Consignes et exigences: Renvoie à l'identique les lignes des entrées, de celle qui contient « authorized [751, 914] » jusqu'à la fin des entrées, extrémités incluses.

Entrées répertoriées:
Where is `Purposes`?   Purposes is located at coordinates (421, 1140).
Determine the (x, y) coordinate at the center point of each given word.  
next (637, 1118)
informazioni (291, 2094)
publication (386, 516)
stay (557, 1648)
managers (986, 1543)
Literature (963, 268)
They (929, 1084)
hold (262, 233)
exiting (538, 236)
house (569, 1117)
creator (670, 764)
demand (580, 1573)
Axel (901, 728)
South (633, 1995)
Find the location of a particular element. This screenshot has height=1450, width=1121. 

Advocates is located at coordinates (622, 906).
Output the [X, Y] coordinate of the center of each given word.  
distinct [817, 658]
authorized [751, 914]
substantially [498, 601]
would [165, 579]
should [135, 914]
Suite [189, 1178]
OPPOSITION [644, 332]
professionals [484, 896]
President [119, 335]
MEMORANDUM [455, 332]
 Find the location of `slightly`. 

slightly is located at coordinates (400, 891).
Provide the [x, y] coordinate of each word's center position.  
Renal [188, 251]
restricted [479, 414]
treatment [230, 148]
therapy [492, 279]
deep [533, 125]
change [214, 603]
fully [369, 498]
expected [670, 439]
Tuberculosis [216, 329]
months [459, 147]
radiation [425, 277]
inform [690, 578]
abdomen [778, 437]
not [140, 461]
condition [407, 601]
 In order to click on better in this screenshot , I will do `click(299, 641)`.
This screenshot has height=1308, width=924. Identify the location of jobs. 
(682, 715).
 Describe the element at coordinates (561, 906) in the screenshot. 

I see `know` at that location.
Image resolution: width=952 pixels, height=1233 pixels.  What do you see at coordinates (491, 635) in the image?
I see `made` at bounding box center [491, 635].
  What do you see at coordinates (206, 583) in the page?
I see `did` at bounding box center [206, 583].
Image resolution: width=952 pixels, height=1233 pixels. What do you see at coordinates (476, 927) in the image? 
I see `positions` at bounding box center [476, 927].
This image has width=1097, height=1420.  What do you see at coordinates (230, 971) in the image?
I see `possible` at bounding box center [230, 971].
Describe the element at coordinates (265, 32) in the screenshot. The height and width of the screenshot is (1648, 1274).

Solution rédigée:
authorized [751, 914]
substantially [498, 601]
would [165, 579]
should [135, 914]
Suite [189, 1178]
OPPOSITION [644, 332]
professionals [484, 896]
President [119, 335]
MEMORANDUM [455, 332]
 Find the location of `slightly`. 

slightly is located at coordinates (400, 891).
Provide the [x, y] coordinate of each word's center position.  
Renal [188, 251]
restricted [479, 414]
treatment [230, 148]
therapy [492, 279]
deep [533, 125]
change [214, 603]
fully [369, 498]
expected [670, 439]
Tuberculosis [216, 329]
months [459, 147]
radiation [425, 277]
inform [690, 578]
abdomen [778, 437]
not [140, 461]
condition [407, 601]
 In order to click on better in this screenshot , I will do `click(299, 641)`.
This screenshot has height=1308, width=924. Identify the location of jobs. 
(682, 715).
 Describe the element at coordinates (561, 906) in the screenshot. 

I see `know` at that location.
Image resolution: width=952 pixels, height=1233 pixels.  What do you see at coordinates (491, 635) in the image?
I see `made` at bounding box center [491, 635].
  What do you see at coordinates (206, 583) in the page?
I see `did` at bounding box center [206, 583].
Image resolution: width=952 pixels, height=1233 pixels. What do you see at coordinates (476, 927) in the image? 
I see `positions` at bounding box center [476, 927].
This image has width=1097, height=1420.  What do you see at coordinates (230, 971) in the image?
I see `possible` at bounding box center [230, 971].
Describe the element at coordinates (265, 32) in the screenshot. The height and width of the screenshot is (1648, 1274).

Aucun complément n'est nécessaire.